_Records for this exercise_:
☆ ☆ ☆

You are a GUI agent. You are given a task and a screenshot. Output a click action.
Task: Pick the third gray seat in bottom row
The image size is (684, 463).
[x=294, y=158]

☆ ☆ ☆

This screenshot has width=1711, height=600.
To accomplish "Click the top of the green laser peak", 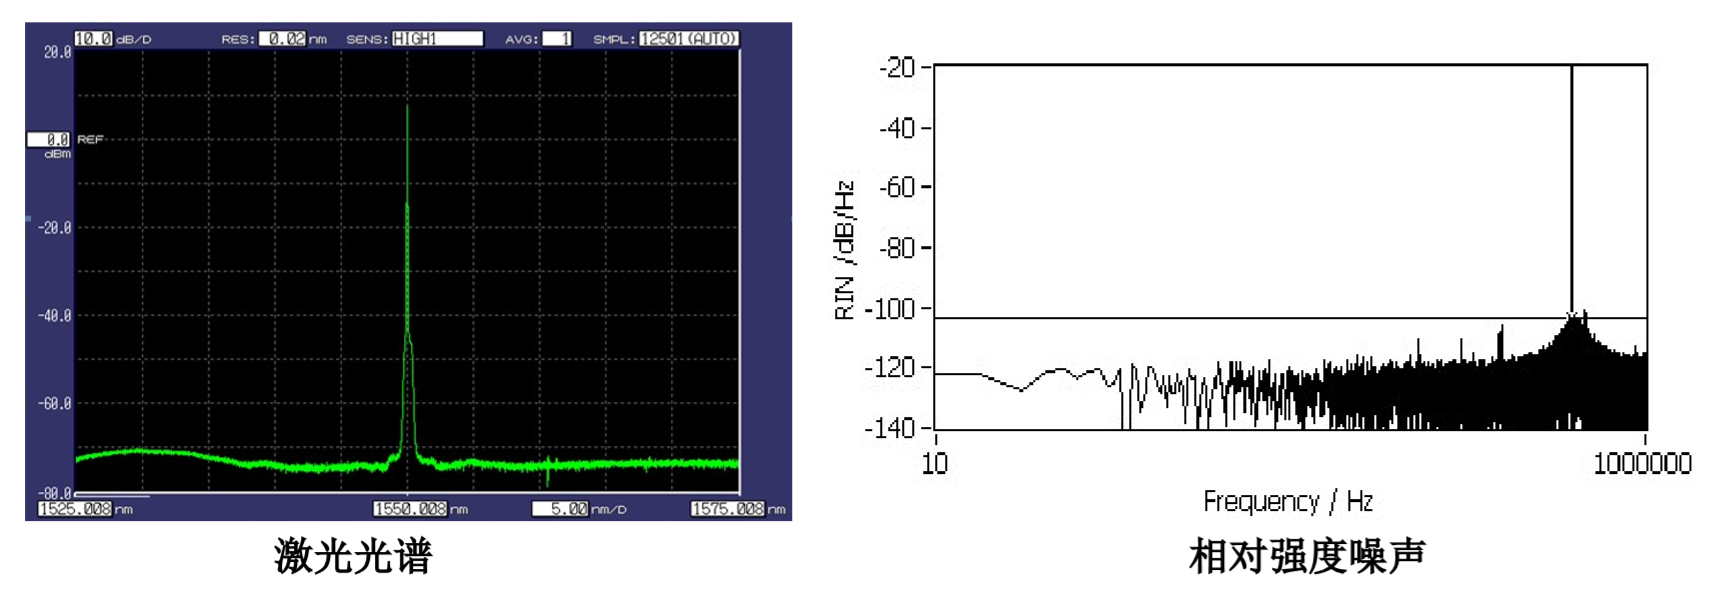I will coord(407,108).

☆ ☆ ☆

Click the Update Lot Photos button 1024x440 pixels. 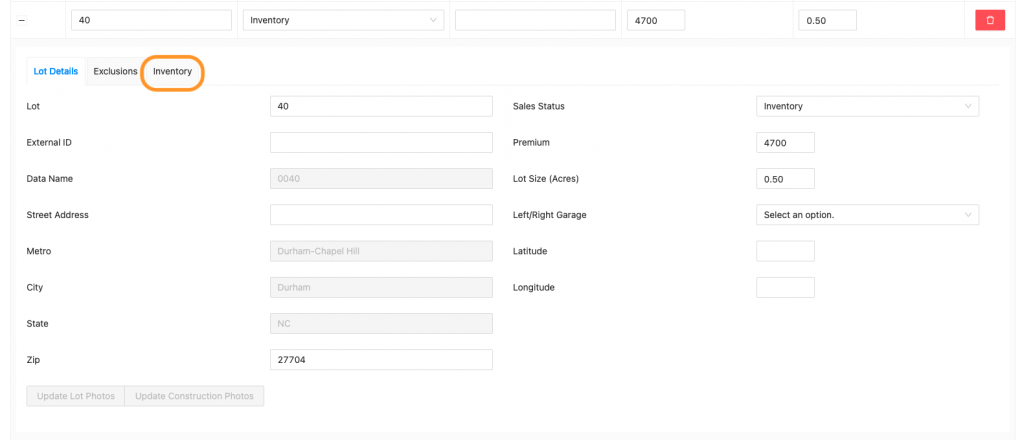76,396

☆ ☆ ☆

_Try it_: What lines in the entries above hold "screenshot"? Copy every one.

_Answer to this problem_:
You are a GUI agent. You are given a task and a screenshot. Output a click action.
This screenshot has width=1711, height=600.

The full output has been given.